“Why haven’t I caught anything?” my daughter whined, the disappointment heavy in her voice. For nearly an hour, Samantha had gripped her rod and reel with an eagerness known only to a 5-year-old on her first fishing trip. Yet her line remained slack and motionless.
My wife, the eternal optimist, had an idea. “Why don’t you ask Jesus to help you?”
Hedging for God
I squirmed at the suggestion. The possible ramifications of praying for a fish flooded my mind. What if my daughter catches nothing but clumps of algae? Will her budding faith be crushed? Will she doubt God’s love for her?
In the three decades I’ve been praying, God hasn’t always answered my prayers the way I hoped He would. As a mature believer, I’ve come to appreciate God’s wisdom in not giving me everything I ask for; but how could my young daughter grasp the intricacies of God’s good and perfect will?
I cleared my throat and prepared to do some hedging on God’s behalf.
Before I could qualify my wife’s words, though, my daughter launched her hopeful prayer. “Jesus, please help me get a fish.

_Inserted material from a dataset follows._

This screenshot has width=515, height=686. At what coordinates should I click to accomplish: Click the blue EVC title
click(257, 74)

Amen.”
God’s response
There it was. The gauntlet had been thrown. God was on trial. Or so it seemed to me, as Samantha waited for Him to answer her prayer.

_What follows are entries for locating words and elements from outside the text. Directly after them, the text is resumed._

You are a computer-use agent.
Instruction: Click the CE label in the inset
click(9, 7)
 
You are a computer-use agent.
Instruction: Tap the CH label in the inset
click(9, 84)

To my surprise, she didn’t wait long. Within minutes her sagging line straightened and the tip of her rod bounced.
“Samantha, you’ve got one!” I shouted in disbelief. “Reel it in! Reel it in!”
Samantha cranked the reel and heaved the fish to shore. Moments later, she held a glistening rainbow trout on the end of a stringer. She shouted gleefully as the fish flopped about in the air.

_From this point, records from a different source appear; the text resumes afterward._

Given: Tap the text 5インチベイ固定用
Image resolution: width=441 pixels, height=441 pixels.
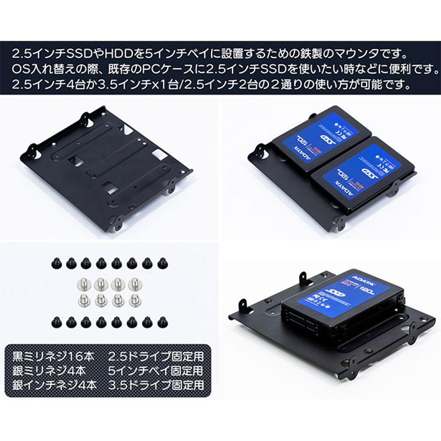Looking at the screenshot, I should pos(156,369).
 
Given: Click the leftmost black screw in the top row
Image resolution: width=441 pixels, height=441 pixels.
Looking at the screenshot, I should pos(55,263).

In my bewilderment, I realized that God was pursuing my daughter, wooing her heart with His indescribable grace. For years, I had been trying to say and do all the right things to prod her closer to God. But it was Samantha’s heavenly Father, not her earthly one, who caused her to trust Him. Just as He filled the nets of two Galilean brothers long ago (Luke 5:4-10), He sent a fish to my daughter’s line — and fed her growing faith.